# MH 50 brake adjusting screw spring ?



## chev57 (11 mo ago)

Hello and thanks for allowing me to join. I have recently added a Massey Harris 50 to the garage. Upon further investigation of why the brakes wouldn't work. I found the adjusting screw spring on both sides are broken. Now it seems to be a challenge to find replacements. Any suggestions or help would be appreciated.


----------



## BigT (Sep 15, 2014)

Good Morning chev57, welcome to the forum.

Check out page 40 of the attached catalog from Stevens Tractor. They may be able to get the springs you need, Have you checked the drums and shoes for serviceability? 
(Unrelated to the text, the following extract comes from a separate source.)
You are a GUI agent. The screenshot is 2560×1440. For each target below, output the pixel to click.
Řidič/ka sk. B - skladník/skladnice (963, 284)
https://www.stevenstractor.com/MasseyFergusonFullPDFdownloadablecatalog.pdf


----------



## pogobill (Jan 31, 2012)

Welcome to the forum.


----------



## chev57 (11 mo ago)

Thanks for info BigT. And the welcome pogobill. The drums and shoes are in great shape. I'll check out stevens tractor. Thanks.


----------



## BigT (Sep 15, 2014)

My experience with old tractor brakes is that you have to "stand on them" for best results.


----------



## chev57 (11 mo ago)

Yes tractor breaks have to put up with a lot of abuse in a pretty hostile environment. Heres hoping i get these brakes working the way they should. Got a order list made up for Stevens.


----------